Sweet baby Jesus, stop right there. Don’t make me do this.

  He called for them to halt in Pashto and English. He’d have hollered in every language in the world if he could have, right down to caveman talk. Anything to make something different happen.

  They wouldn’t listen. Some other grown-ups had got to them first, taught them nothing but wrong things. He was running out of time. They were running out of time.

  Blount raised his weapon, leveled his sights on the children. Cut all three of them down.

  All three kids wore suicide vests. On one of them, the vest detonated.

  The blast knocked Blount off his feet. His cheek hurt; something had cut his face. Maybe a ball bearing from inside that suicide vest. He felt his sweat and tears mix with the blood. He raised himself with one gloved hand. For the first time in his life, he felt like turning his rifle on his own self. Couldn’t do that, though. Other Marines counted on him. He got up and pressed on.
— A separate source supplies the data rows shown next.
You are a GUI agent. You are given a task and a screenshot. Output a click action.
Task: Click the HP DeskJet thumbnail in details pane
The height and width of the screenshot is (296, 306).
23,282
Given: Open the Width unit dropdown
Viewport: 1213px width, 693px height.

  The thump of his truck tires crossing the north end of the bridge brought Blount back to the present. That Afghanistan scene played like a movie in his head whenever it took a mind to. He didn’t control the projector.

  The tobacco and cotton fields, the pinewoods and trailer parks rolled by until he came to Jacksonville. Here, just like at home, many of the vehicles carried Marine Corps stickers. Familiar turns took him to the main gate, where the brick signpost read CAMP LEJEUNE—HOME OF EXPEDITIONARY FORCES IN READINESS. Blount’s battalion now served with the 22nd Marine Expeditionary Unit, one of three MEUs based at Lejeune.

  He showed his ID to the gate guard, who examined both sides of the card and handed it back. Blount noted that the back of the card identified him as someone falling under Geneva Convention Category II, which spelled out how he must be treated as a prisoner of war. Fortunately, that bit of information had never played a part in his career. And the Geneva Convention would have meant nothing to any of the enemies Blount had ever fought.